Available data |
»»

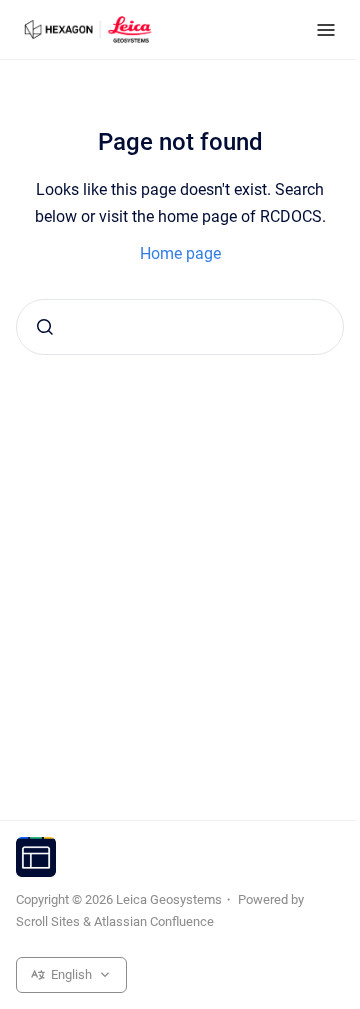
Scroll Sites (48, 921)
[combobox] (180, 327)
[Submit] (45, 327)
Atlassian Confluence (154, 921)
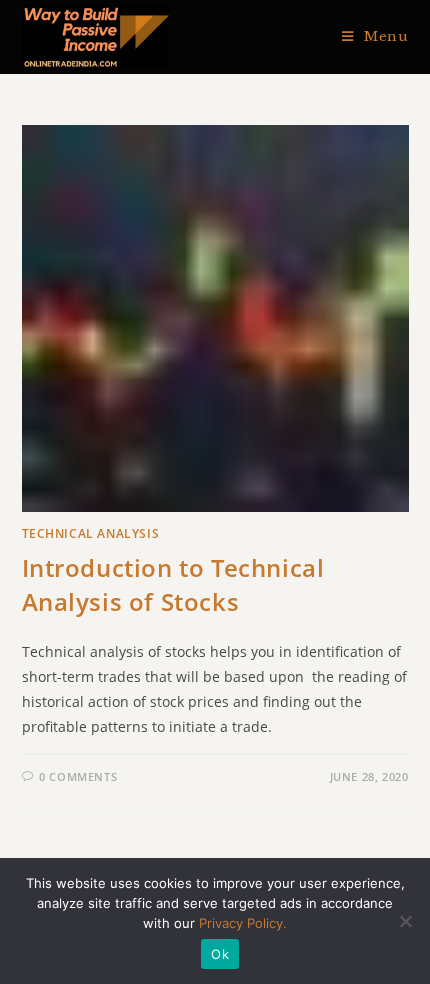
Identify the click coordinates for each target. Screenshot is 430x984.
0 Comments (78, 776)
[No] (405, 921)
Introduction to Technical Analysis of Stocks (173, 584)
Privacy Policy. (243, 923)
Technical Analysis (91, 533)
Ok (220, 954)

««

Exercise details |
Please find every line in the listing that holds the string "Analysis" and copy it.

Your response |
Introduction to Technical Analysis of Stocks (173, 584)
Technical Analysis (91, 533)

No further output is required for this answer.